▶ **Written task**
Could you write out the records again from the line containing "Image resolution: width=665" through the end of the records, both included, keeping the requests as they are but increasing every coordinate in the answers by 119? Omit the pictures.
== Dataset records
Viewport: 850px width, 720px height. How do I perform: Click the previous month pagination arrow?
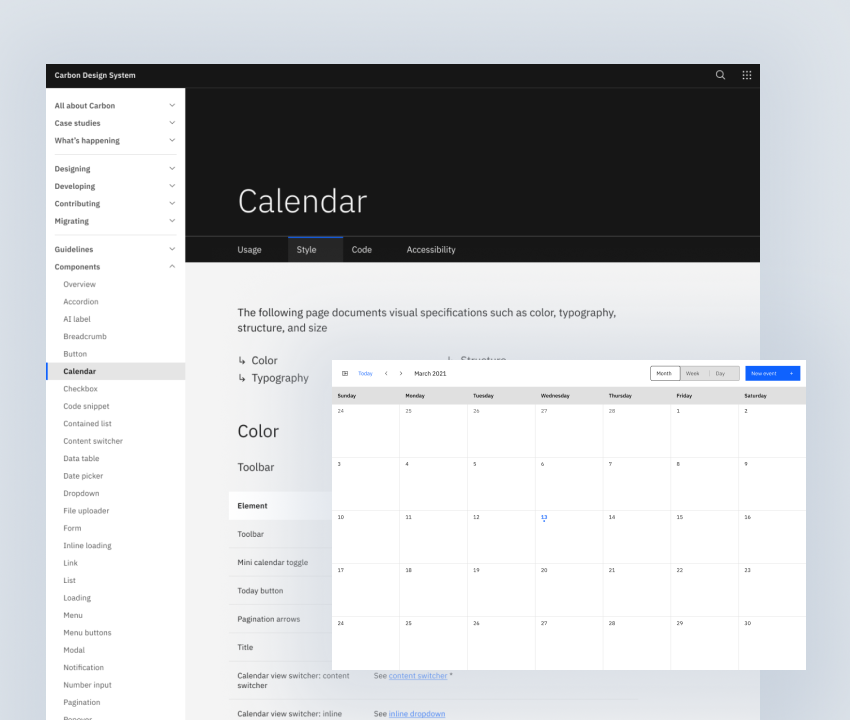point(385,373)
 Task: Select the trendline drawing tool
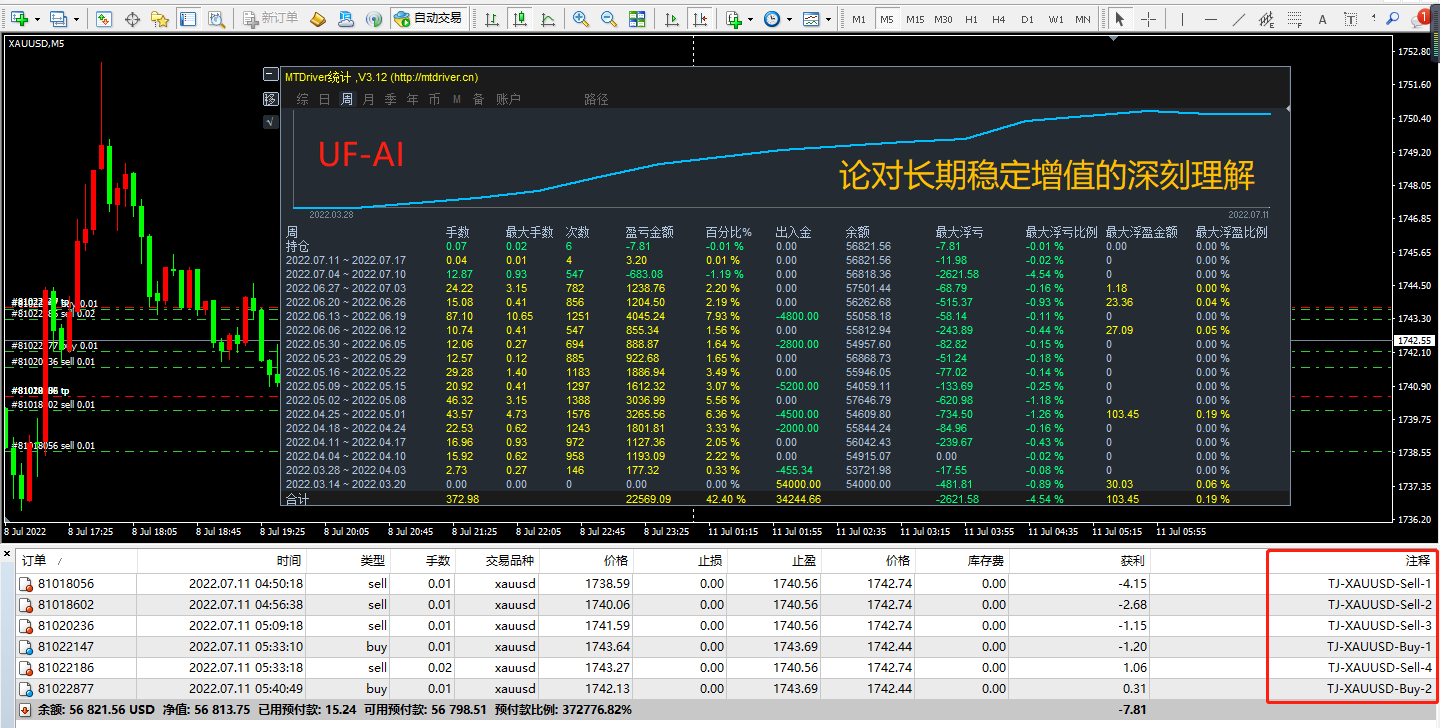pos(1240,19)
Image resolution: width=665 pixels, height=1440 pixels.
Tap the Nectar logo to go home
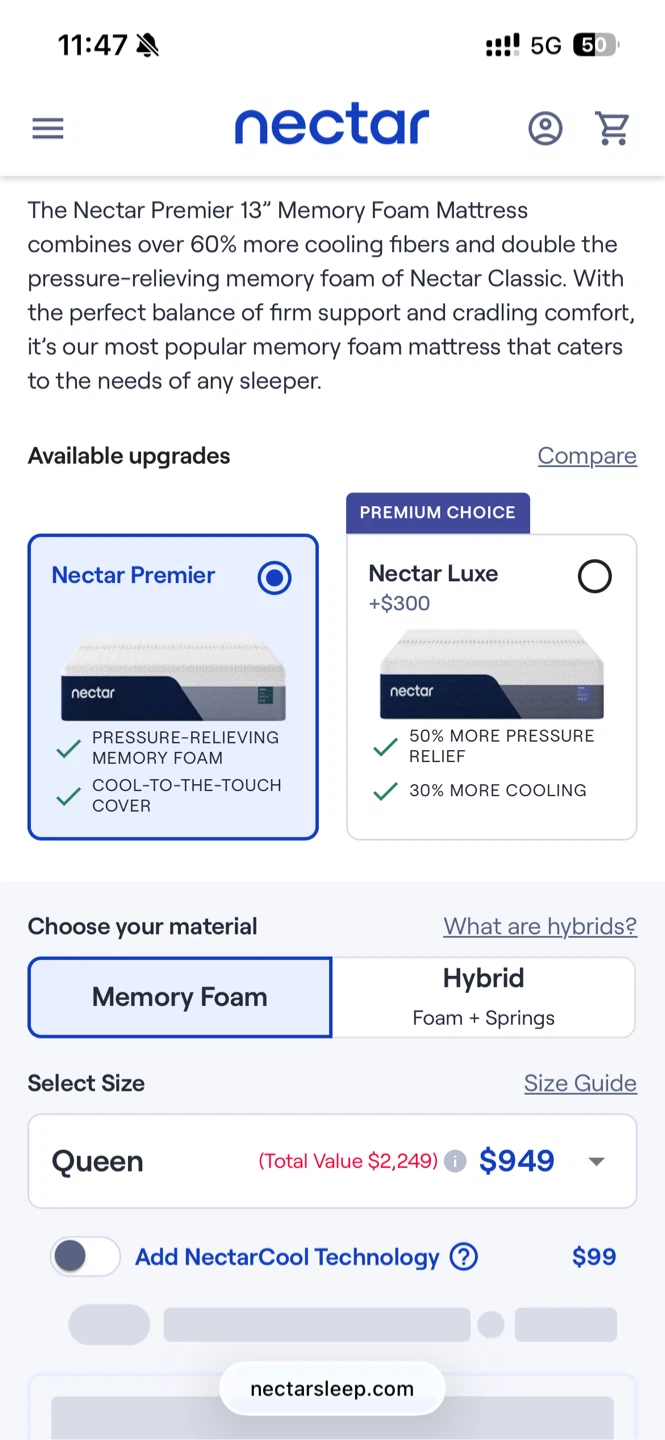click(332, 126)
====
▶ **Result for this exercise**
Image resolution: width=665 pixels, height=1440 pixels.
Tap the Nectar logo to go home
click(451, 245)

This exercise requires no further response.